David Henry Halford Coventry (born 2 October 1969, Wellington) is a New Zealand born author and musician. Published in six different languages, his debut novel, The Invisible Mile (2015), was the winner of the 2016 Hubert Church Award for Fiction, shortlisted for both the Ockham New Zealand Book Award and the Sports Book Awards in the United Kingdom. His work has been compared to that of Don DeLillo, Toni Morrison and Thomas Mann. Coventry's second novel, Dance Prone, explores trauma, art and 1980s' post-hardcore punk rock. It was published in 2020.

Education 
A former musician, sound engineer and film archivist, Coventry attended Hutt Valley High School from 1983 to 1986, has a BA in English literature and Religious studies (Victoria University of Wellington, 2000), an Honours Degree in English Literature (VUW, 2001) and a Masters in Creative Writing from the International Institute of Modern Letters (VUW, 2010). He lives in Wellington, New Zealand.

The Invisible Mile 
His novel, The Invisible Mile, set during the 1928 Tour de France, has been well received in each of the territories it has been published.

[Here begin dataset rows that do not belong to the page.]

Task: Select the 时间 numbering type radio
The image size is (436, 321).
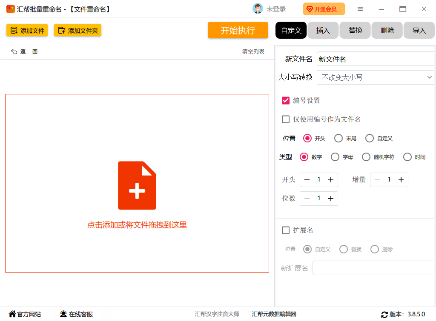Action: click(x=407, y=157)
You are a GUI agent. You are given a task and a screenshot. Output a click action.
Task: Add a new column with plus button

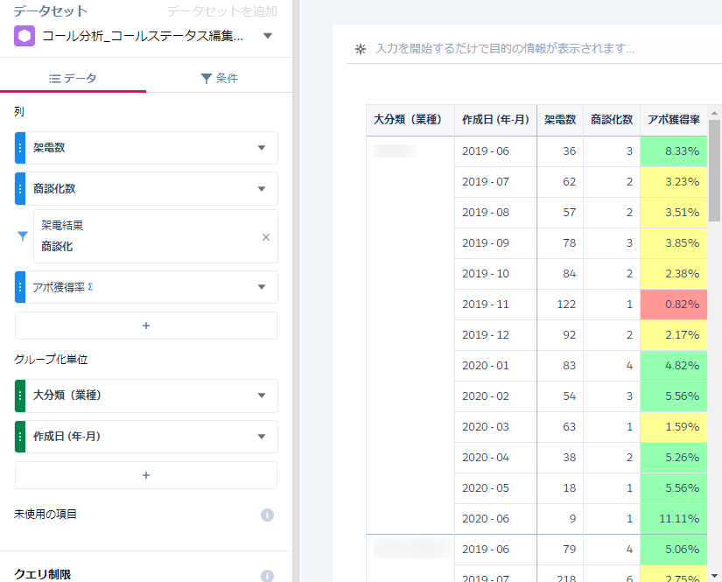(x=146, y=326)
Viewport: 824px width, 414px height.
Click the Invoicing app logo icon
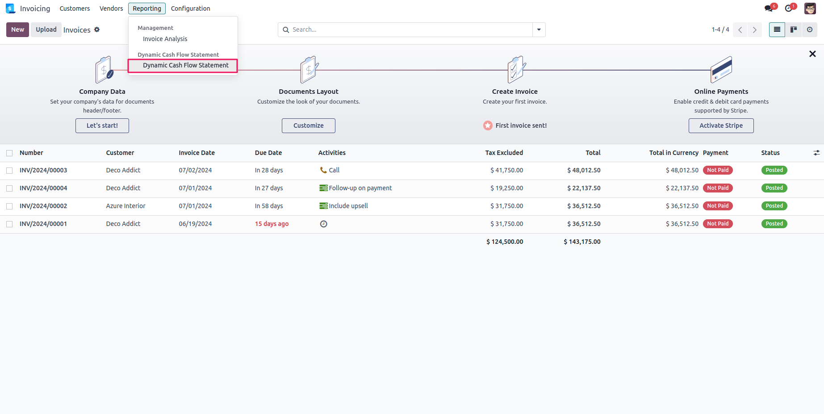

It was described in the Sydney Morning Herald as its pick of the Week: "David Coventry's poetic odyssey relates ... with symbolic force and poetic finesse." The New York Times included it in its book of the week section, stating the book is "Gorgeous.... Coventry's brooding narrative, in varying parts philosophical action-adventure, travelogue, family drama, war chronicle and psychological puzzler, is suffused with the ever-querying perspective of its haunted central character." It has been variously described as a "truly extraordinary first novel"[17]. "A dream to read, in all senses of the word.... A trance-like account of the 1928 Tour de France . . . The writing is fierce, a bravura mix of narcissism, masochism and lyricism grounded in the honesty of the unnamed rider's journey into his self and the dawning realisation that the race has become a grand metaphor for the trauma of World War I." Brian Clearkin at Landfall wrote: "a brilliant tour de force of writing talent and style that richly rewards the reader. [P]laces David Coventry among the elite of New Zealand authors."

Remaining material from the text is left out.